313年「聖墳墓教会が建てられる」
313年、ローマ皇帝コンスタンティヌスがキリスト教を公認した際、イェルサレムを訪れイエスの墓を見つけだしたといわれています。これを機に市名はアエリア・カピトリナからイェルサレムに戻され、イエスの墓の上に聖墳墓教会が建てられました。これ以降イェルサレムは、キリスト教にとっても聖地となりました。
638年「キリスト教の街からイスラム教の街へ」
メッカに生まれたイスラム教の始祖ムハンマドは、ある日天馬によってメッカからイェルサレムに運ばれ、神殿の丘の上に降りたち、さらに天へと昇ったといわれています。昇天しアッラーの神に会ったムハンマドは、イスラム共同体をつくり、メッカからメディナ、そして、ムハンマドの死後、共同体はイェルサレムを目指します。
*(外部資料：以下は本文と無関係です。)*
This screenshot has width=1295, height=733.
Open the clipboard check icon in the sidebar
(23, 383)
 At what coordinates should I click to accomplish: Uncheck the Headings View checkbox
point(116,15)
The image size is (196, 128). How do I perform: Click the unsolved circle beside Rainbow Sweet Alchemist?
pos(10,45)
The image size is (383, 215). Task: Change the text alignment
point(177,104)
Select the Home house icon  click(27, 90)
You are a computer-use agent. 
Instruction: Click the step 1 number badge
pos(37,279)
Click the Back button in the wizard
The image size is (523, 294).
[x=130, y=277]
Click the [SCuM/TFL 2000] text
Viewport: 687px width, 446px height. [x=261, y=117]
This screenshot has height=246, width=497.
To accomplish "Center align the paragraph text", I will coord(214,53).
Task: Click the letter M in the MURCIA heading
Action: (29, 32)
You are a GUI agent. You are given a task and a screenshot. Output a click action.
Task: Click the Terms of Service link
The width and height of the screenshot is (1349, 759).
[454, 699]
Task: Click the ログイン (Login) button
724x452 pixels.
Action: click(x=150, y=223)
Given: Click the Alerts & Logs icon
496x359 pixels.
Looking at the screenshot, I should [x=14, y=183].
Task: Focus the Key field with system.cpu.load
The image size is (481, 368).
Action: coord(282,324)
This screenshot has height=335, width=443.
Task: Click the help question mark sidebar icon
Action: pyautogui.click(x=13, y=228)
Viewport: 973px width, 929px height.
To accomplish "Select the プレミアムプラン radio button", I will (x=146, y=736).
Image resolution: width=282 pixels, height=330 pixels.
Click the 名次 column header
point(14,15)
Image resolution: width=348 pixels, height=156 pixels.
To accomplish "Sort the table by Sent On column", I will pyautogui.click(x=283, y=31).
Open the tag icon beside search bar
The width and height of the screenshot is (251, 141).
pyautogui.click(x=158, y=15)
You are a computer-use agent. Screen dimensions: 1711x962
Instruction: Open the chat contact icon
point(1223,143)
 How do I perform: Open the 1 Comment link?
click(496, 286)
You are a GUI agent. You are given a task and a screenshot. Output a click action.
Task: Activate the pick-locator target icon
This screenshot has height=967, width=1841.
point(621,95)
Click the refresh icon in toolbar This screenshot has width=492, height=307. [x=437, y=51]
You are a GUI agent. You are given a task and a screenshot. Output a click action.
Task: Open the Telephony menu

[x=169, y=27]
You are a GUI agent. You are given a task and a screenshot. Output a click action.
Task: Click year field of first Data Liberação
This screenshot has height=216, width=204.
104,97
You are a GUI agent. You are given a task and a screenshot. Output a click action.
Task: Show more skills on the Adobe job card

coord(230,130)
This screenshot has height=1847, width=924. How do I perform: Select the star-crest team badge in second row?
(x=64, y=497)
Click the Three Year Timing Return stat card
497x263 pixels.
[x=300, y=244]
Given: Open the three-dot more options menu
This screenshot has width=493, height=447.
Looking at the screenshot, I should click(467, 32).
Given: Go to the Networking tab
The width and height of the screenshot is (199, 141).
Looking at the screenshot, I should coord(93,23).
638年、イェルサレムに侵攻したイスラム勢は、イェルサレムの地を「ムハンマドの昇天体験の地」として崇め、ムハンマドが昇天した場所であるかつてユダヤの神殿があった丘に「岩のドーム」を建てました。岩のドームの近くに、アル・アクサー・モスクを建て、イェルサレムをイスラムの第3の聖地という位置づけにしました。970年、ファーティマ朝の支配下に入った後、11世紀になるとセルジューク朝が占領し、イェルサレムの平和は維持されました。
1099年「イェルサレム王国の成立」
1099年、イスラムからの聖地奪還を目指した第1回十字軍がイェルサレムを占拠し、多くのムスリムやユダヤ教徒の住民が虐殺されました。同年、十字軍はイェルサレム王国を設立し、ムスリムやユダヤ人をイェルサレムから追い出し、イェルサレムをキリスト教の街としました。
しかし、イェルサレム王国は、様々な諸侯の連合軍であった十字軍が作った国家であったため方向性が定まらず、常に不安定でした。後継者問題や諸侯同士の対立により弱まったイェルサレム王国は、1291年にエジプトのマムルーク朝によって滅ぼされました。
1896年「シオニズムの台頭」
イェルサレムは、13世紀にマムルーク朝、16世紀にはオスマン帝国の支配下に置かれ、イスラムの街として栄えます。19世紀に入り、オスマン帝国の力が弱まったころ、世界各地に散らばっていたユダヤ人の間で「パレスチナの地にふたたび祖国をつくろう」という運動(シオニズム運動)がおこりました。
1896年、ハンガリーのユダヤ人新聞記者ヘルツルが、「ユダヤ人国家」という本を出版し、「祖国をつくろうと」呼びかけたことをきっかけに、何十万人ものユダヤ人がパレスチナへ移住しました。中でもイェルサレムへの移住が最も多く、市街地が西へ拡大されました。
1918年「イギリスによる統治」
イェルサレムを含むパレスチナを支配下においていたオスマン帝国が第一次世界大戦で敗れると、パレスチナはイギリスの委任統治下になりました。イェルサレムは、イギリスの統治下において首都となり、近代化への道を進むと共に、ヘブライ大学が設立されました。
1948年「イスラエルの建国」
第二次世界大戦後、イギリスがパレスチナから手を引くと、1947年、国際連合は、パレスチナの56.6%ユダヤ人の土地、43.5%をアラブ人の土地とし、聖地エルサレムは国際管轄するという案をだしました。この決議案を受け入れたユダヤ人たちは、1948年にイスラエルを建国します。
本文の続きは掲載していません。